A contract is a binding agreement between two or more parties. In order for an agreement to be binding, there must be a few important features that are required for all contracts. In addition to the key elements of a contract, some contracts must be written in order to be effective (such as an assignment of copyright). However, it is sometimes possible to form a contract verbally, without putting anything into writing.

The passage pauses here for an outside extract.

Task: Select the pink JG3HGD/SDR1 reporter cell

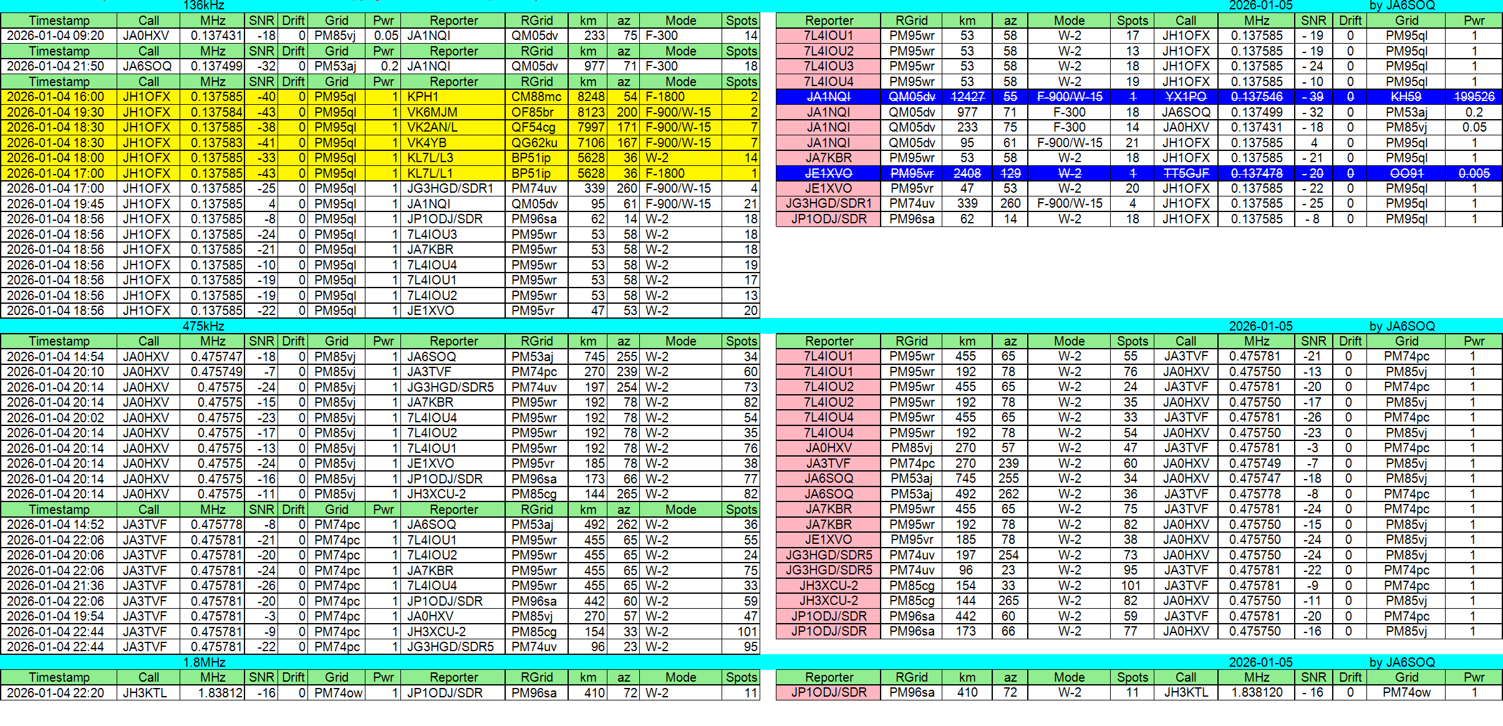Action: 828,203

Verbal contracts can present a variety of risks and concerns:
- Generally speaking there is no physical evidence of the contract, and so it is up to the parties to demonstrate that the contract has been formed
- Because the contract is not written, there is no agreed-upon contractual language and so there is a much higher chance that the parties may disagree on the terms of their agreement
- Both of the above concerns can present significant issues if any party has to try to enforce the agreement, as courts are generally hesitant to apply legal consequences without written evidence of agreement between the parties
- In certain cases there may be other people who require you to prove that you have a contract (such as if you are trying to sell an artistic work that include any commissioned elements). If a third party requires you to have a contract in place then you may not be able to rely on a verbal agreement, and could have to prepare written terms after-the-fact
Artists should be careful about entering into or relying upon verbal contracts. The more important an agreement is, the greater the importance that the parties enter into a written agreement that clearly sets out the terms. Unwritten contracts come with significant uncertainty and risk, and leave open the potential for issues to arise down the line.